Advantages and Challenges
The Covid-19 pandemic will likely force brick-and-mortar merchants to reduce crowding, especially around high-traffic checkout lines, as well as to limit physical contacts, such as handling merchandise, opening doors, and pressing PIN-pads and self-service computer stations. Contactless payments help as they require fewer touches. An added benefit is faster in-store checkouts.
However, before they become universally accepted, contactless NFC payments must be overcome several challenges, including:
- PIN entry. Again, PIN entry ensures that the payee is the owner of the contactless device or card. But, PIN entry defeats the purpose of no-touch payments. Biometrics such as facial recognition could become the next PIN. That is unlikely, though, because of the privacy issues with facial recognition and the costs of purchasing and installing the equipment. In the meantime, during the pandemic, merchants will likely have to sanitize their PIN-pads after each transaction.
- Spending limits. Contactless payments were designed for quick, low-value, low-risk payments. Buying a cup of coffee is a good example. But, what if a consumer wants to purchase something more expensive? Current rules do not allow high-value contactless transactions.
- Poor reputation and fear. NFC has a reputation for being insecure.

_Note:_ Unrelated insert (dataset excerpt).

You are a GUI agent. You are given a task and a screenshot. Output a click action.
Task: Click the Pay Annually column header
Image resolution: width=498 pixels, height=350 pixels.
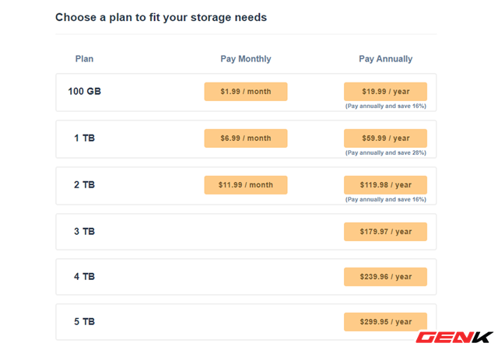[x=385, y=59]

NFC payments are usually more secure than other methods, however. (Cash and wallets can be stolen; ecommerce sites and databases can be hacked; identities can be stolen and forged.) NFC must shake its not-for-commerce reputation to go mainstream.
- Lack of merchant acceptance. Despite the convenience and checkout speed, many merchants have not upgraded their point-of-sale terminals and PIN-pads to be NFC-enabled. The process is expensive and, pre-pandemic, there wasn’t an urgent need. Until physical stores broadly accept NFC payments, most consumers will not likely pay with their phones or contactless cards.